Given problem: Pull out every line of the records that contains the string "Viewport". Case counts.
[Start Data to use]
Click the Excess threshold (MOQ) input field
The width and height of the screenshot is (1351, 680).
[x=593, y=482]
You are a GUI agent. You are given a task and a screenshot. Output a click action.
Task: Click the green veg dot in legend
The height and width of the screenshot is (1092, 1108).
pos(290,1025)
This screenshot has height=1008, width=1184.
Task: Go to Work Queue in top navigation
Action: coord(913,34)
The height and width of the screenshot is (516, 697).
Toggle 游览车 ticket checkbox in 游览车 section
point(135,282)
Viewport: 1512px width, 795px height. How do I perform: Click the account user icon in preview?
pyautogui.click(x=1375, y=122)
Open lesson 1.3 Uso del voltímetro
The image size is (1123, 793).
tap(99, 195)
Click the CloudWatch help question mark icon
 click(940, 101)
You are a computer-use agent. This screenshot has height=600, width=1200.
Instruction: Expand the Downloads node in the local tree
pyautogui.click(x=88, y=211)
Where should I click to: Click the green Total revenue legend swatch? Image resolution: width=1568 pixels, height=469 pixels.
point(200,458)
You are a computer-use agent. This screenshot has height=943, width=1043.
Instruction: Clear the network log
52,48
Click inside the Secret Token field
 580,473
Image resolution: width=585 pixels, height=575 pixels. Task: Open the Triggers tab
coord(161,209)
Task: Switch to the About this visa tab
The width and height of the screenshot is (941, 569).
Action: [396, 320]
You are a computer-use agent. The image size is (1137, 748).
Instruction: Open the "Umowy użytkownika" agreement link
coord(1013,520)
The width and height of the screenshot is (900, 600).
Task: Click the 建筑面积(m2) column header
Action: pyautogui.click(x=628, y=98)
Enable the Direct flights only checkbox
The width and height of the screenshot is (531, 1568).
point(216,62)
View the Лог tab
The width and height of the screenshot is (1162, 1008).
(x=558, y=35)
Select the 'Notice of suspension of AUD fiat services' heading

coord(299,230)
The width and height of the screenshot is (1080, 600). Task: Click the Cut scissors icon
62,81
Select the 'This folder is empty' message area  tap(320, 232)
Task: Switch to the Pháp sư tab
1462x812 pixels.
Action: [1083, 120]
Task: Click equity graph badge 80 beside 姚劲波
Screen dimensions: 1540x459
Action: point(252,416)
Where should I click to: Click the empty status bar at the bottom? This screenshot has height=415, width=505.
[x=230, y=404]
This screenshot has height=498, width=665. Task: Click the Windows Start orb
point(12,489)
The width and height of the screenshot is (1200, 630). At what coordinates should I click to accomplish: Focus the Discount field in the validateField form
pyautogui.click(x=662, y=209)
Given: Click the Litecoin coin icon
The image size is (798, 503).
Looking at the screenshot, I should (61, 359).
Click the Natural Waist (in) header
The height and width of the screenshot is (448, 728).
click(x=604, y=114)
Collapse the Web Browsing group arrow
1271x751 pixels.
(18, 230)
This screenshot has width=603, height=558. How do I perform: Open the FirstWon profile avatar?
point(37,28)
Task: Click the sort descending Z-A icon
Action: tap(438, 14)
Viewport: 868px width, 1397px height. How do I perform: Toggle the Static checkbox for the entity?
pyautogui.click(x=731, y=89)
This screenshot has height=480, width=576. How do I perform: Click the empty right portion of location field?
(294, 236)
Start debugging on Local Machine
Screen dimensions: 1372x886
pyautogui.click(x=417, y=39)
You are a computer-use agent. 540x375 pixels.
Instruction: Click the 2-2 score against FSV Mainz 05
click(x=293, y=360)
[End Data to use]
Reply:
Viewport: 1512px width, 795px height. How do I perform: Click the account user icon in preview?
Viewport: 868px width, 1397px height. How do I perform: Toggle the Static checkbox for the entity?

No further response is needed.